Today, I am departing Seattle on the Empire Builder, arriving in Chicago in three days. I will fly up to Seattle this morning, spend the day visiting friends, and board the Empire Builder at 4:40pm. The train leaves Seattle’s Union Station, not far from the Sound Transit Light Rail. It ends in 46 hours at Union Station in Chicago at 4pm, September 1.
And I hear the Giants are in town. And I have never been to a Giants game at Wrigley. You think I might find my way to Wrigley Field on Thursday and Friday?? I have been to Wrigley, numerous times, but I digress. Back to Amtrak and the Empire Builder.
This is the route and areas served:
The train passes through Oregon, Washington, Idaho, Montana, North Dakota, Minnesota, Wisconsin, and Illinois. It makes service stops in Spokane, Washington, Havre, Montana, Minot, North Dakota, and Saint Paul, Minnesota. Its other major stops include Vancouver, Washington, Whitefish, Montana, Fargo, North Dakota, and Milwaukee, Wisconsin. It uses BNSF Railway‘s northern route from Seattle to Minneapolis, Minnesota Commercial from Minneapolis to St. Paul, Canadian Pacific from St. Paul to Glenview, and Metra from Glenview to Chicago. I have been to Vancouver, WA, Whitefish, Milwaukee, Twin Cities, and of course, Chicago.
How did the Empire Builder get its name? The Great Northern Railway’s founder, James Hill was known as “The Empire Builder”. On June 11, 1929, he inaugurated service that cut the 2,211 mile route from 58.5 hours to 45 hours. He reorganized several failed railroads into this transcontinental service.
His schedule allowed riders to view both Glacier National Park, and the Cascades. In fact, Glacier was established through the lobbying efforts of the Great Northern. By 1955, Great Northern added domed cars in three classes of service. The Great Dome Car was established for first class passengers.
In 1970, the Great Northern merged with other railways to form Burlington Northern Railroad. Only a year later, Amtrak assumed operation of the route, and shifted the Chicago to St. Paul leg to the Milwaukee Road route through Milwaukee on the route to St. Paul.
The Portland section of this route was removed between 1971 and 1981. In 2005, Amtrak upgraded service to include a wine and cheese tasting in the dining car for sleeping-car passengers and free newspapers in the morning. The tradition continues, either formally or informally, based on my previous trips.
But the Empire Builder remains the most popular long distance route on Amtrak. About 65% of the cost of operation is covered by fare paying customers.
Among the highlights: After three short stops near Glacier National Park—(East Glacier Park [summer only] or Browning [winter only]); Essex [a flag stop]; and West Glacier Park)– it makes a longer stop in Whitefish, Montana before entering the Northern Plains of eastern Montana and North Dakota. The land changes from prairie to forest as it travels through Minnesota. From Saint Paul Union Depot, the train crosses the Mississippi River at Hastings, Minnesota and passes through southeastern Minnesota cities on or near Lake Pepin before crossing the Mississippi again at La Crosse, Wisconsin. It winds through rural southern Wisconsin, turns south at Milwaukee, and ends at Chicago Union Station.

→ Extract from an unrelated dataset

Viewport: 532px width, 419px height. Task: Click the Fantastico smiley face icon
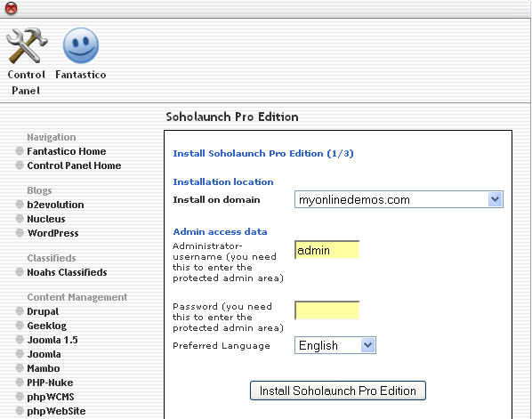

The Empire Builder uses Amtrak’s double deck Superliner equipment. In fact, it was the first train to be equipped with Superliners, October 28, 1979. Typical service includes:
- Two GE P42 “Genesis” Locomotives
- Baggage car (Seattle)
- Transitional Crew Sleeper (Seattle)
- Sleeper (Seattle)
- Sleeper (Seattle)
- Diner (Seattle)
- Coach (Seattle)
- Coach (Seattle)
- Sightseer Lounge/Café (Portland)
- Coach/Baggage (Portland)
- Coach (Portland)
- Sleeper (Portland)
- Coach (Chicago – St Paul) – This car is train number 807/808.

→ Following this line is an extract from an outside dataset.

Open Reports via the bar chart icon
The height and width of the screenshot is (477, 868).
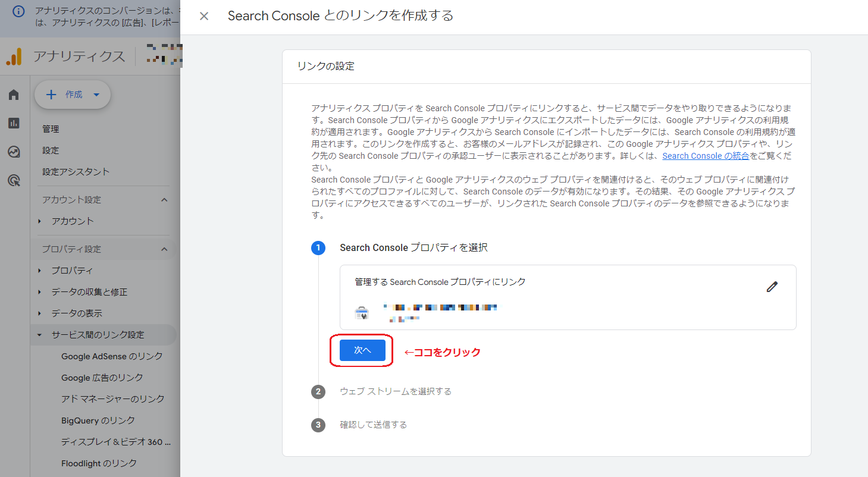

They say these three transcontinental routes offer a window into America. While some views, and landmarks are interesting, there are long periods of “nothing”. Much of the land in not inhabited. This barren land reminds me of my trip on the Trans Siberian Railway, across all of Russia, and nine time zones, or 5,772 miles (one third of the earth’s surface). This trip is a mere three time zones (2,211 miles).